Table T4. Quality control characteristics and sonic log data, Hole C0001D. (See table notes.)
Depth interval (m LSF) |
Zone | Quality | Comments | |
---|---|---|---|---|
Top | Bottom | |||
–12 | 0 | 1 | 0 | Strong arrivals at ~203 µs/ft. No apparent change in the arrivals as the tool crosses the seafloor. |
0 | 31 | 1 | 0 | Strong arrivals at ~203 µs/ft. No apparent coherence at slowness less than mud velocity (Fig. F7). |
31 | 84 | 1 | 0 | Strong arrivals at ~200 µs/ft. Not clear if this is due to change in mud velocity. Occasional short (~1 m) increases in slowness of the mud arrival. |
84 | 175 | 1 | 0 | Strong arrivals at ~195 µs/ft. Not clear if this is mud velocity or the emergence of formation velocity. |
175 | 192 | 1 | 1 | Distinct formation and mud arrivals. Formation arrival variable around 180 µs/ft (Fig.
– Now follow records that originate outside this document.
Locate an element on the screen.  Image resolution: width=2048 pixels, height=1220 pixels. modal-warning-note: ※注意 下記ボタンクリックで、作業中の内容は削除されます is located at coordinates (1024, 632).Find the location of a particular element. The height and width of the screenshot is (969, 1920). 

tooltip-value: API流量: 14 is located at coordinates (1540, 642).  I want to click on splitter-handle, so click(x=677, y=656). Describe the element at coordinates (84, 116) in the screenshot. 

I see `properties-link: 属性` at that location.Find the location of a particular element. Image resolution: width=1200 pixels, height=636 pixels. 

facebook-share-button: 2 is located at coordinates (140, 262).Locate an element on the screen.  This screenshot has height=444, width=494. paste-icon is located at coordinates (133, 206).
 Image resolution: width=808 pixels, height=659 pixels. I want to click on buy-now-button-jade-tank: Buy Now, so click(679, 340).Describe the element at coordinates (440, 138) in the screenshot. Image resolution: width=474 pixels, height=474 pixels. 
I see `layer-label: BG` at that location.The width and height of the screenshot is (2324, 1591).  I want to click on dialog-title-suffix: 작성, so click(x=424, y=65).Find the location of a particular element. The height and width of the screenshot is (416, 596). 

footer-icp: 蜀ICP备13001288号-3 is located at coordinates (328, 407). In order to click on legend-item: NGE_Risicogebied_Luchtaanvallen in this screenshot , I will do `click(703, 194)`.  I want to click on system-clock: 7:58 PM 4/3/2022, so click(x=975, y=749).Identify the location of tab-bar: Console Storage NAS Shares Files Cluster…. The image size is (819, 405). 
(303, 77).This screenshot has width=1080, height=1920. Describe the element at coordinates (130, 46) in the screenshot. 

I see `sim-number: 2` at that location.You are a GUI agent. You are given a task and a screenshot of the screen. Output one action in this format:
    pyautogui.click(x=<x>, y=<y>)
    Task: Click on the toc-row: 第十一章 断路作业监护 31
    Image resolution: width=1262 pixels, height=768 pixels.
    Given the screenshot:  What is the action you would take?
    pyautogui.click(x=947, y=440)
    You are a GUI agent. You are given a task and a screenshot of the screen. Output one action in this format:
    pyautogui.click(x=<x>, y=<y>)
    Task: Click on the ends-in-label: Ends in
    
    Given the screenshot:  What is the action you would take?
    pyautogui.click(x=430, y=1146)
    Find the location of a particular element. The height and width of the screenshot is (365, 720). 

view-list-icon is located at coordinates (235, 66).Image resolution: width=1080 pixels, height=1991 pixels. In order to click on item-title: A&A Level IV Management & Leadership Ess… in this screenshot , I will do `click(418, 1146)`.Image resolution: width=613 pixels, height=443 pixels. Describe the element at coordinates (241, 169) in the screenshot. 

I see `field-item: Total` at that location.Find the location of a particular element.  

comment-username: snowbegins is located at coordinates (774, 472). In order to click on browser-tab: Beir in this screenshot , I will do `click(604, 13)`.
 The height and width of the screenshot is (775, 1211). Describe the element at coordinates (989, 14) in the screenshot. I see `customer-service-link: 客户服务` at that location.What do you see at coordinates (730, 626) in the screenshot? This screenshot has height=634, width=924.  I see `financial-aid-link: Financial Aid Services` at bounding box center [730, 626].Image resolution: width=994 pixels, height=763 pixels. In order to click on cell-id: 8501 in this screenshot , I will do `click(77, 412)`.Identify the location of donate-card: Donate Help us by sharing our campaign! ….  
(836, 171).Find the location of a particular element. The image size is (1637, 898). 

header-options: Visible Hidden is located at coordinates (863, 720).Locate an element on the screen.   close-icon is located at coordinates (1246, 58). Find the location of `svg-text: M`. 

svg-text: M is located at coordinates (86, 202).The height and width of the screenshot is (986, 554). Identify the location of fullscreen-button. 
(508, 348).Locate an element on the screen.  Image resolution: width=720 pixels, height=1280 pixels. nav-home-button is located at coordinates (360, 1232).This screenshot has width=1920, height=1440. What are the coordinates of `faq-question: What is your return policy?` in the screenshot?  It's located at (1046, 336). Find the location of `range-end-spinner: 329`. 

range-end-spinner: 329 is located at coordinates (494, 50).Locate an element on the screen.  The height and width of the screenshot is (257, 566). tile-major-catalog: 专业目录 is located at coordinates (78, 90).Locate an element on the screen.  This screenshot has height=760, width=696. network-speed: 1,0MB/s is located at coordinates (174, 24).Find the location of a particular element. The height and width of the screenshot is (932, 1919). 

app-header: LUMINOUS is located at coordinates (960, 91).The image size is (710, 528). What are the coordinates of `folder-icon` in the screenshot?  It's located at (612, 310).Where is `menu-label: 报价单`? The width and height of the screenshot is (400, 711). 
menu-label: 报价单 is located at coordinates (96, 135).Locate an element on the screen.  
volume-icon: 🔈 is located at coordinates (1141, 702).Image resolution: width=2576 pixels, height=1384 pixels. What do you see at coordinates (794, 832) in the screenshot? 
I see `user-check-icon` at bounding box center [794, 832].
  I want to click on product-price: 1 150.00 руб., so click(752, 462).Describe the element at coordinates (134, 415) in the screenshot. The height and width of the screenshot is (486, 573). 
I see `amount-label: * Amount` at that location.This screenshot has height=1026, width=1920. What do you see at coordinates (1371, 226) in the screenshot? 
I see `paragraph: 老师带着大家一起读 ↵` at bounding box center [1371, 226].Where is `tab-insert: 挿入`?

F8). |
192 | 202 | 1 | 0 | No distinct separation between formation and mud arrival. Slowness varies around 195 µs/ft. |
202 | 325 | 1 | 1 | Distinct formation and mud arrivals. Formation slowness variable around 180 µs/ft and dropping gradually with depth (Fig. F9). |
325 | 476 | 1 | 2 | Distinct formation and mud arrivals. Coherence decreases, with occasional gaps several meters thick, in which picks are not clear. Formation slowness more variable with depth (Fig. F10). |
476 | 524 | 1 | 2 | Arrivals are more broken up in depth. The picks seem to be skipping between distinct arrivals creating noisy data with large slowness swings on a scale of 1–5 m. |
524 | 589 | 2 | 2 | Arrivals are broken up in depth. The picks seem to be skipping between distinct arrivals creating noisy data with large slowness swings on a scale of 1–5 m. |
589 | 822 | 2 | 2 | Arrivals are broken up in depth. The picks seem to be skipping between distinct arrivals creating noisy data with large slowness swings on a scale of 1–5 m. However, there seem to be longer sections 5–15 m that show continuous coherency and perhaps represent real slowness variability. |
822 | 874 | 2 | 2 | Large (10–20 m) gaps in coherent arrivals. Picks in this range are only sporadically reliable (Fig. F11). |
874 | 964 | 1 | 2 | Return to reasonable signal strength and coherence. There are still intervals with data gaps, but 10–20 m sections have continuous reliable data (Fig. F12). |
Notes: LSF = LWD depth below seafloor. See “Data and log quality.”